Hyperfine-induced effects on the linear polarization of the K$\alpha_1$ emission from helium-like ions

TL;DR

This paper investigates how hyperfine interactions influence the linear polarization of Kα1 emission in helium-like ions, revealing that nuclear properties significantly affect polarization through multipole mixing, which can be experimentally observed.

Contribution

It provides a unified density matrix framework including hyperfine and multipole effects to analyze polarization sensitivity to nuclear properties in helium-like ions.

Findings

Hyperfine interactions significantly alter polarization.

Multipole mixing between M2 and E1 components is crucial.

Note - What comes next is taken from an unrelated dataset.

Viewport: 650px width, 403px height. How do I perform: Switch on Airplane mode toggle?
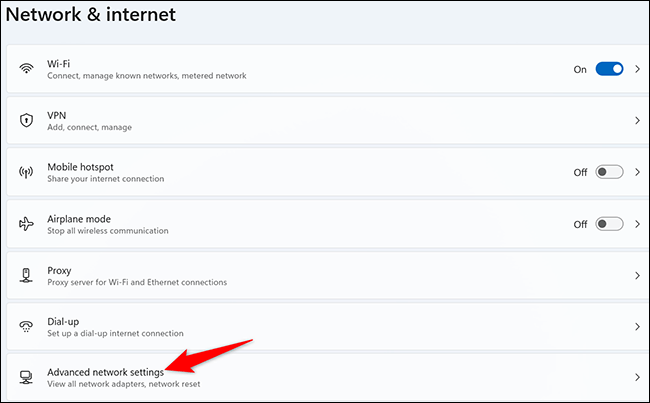click(x=609, y=224)
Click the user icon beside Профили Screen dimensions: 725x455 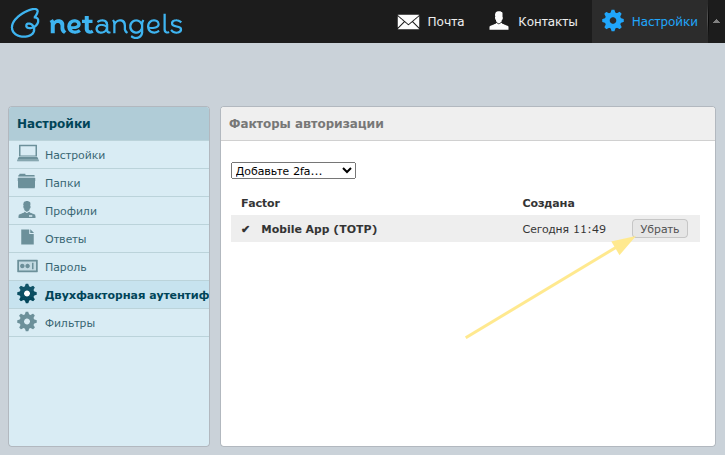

Experimental detection is feasible at current heavy-ion storage rings.

Abstract

The linear polarization of the characteristic photon emission from few-electron ions is studied for its sensitivity with regard to the nuclear spin and magnetic moment of the ions. Special attention is paid, in particular, to the K$\alpha_1$ ($1s 2p_{3/2} ^{1,3}P_{1,2} \to 1s^2 ^1S_0$) decay of selected helium-like ions following the radiative electron capture into initially hydrogen-like species. Based on the density matrix theory, a unified description is developed that includes both, the many-electron and hyperfine interactions as well as the multipole-mixing effects arising from the expansion of the radiation field. It is shown that the polarization of the K$\alpha_1$ line can be significantly affected by the mutipole mixing between the leading $M2$ and hyperfine-induced $E1$ components of $1s2p ^3P_2, F_i \to 1s^2 ^1S_0, F_f$ transitions. This $E1$-$M2$ mixing strongly depends on the nuclear properties of the considered isotopes and can be addressed experimentally at existing heavy-ion storage rings.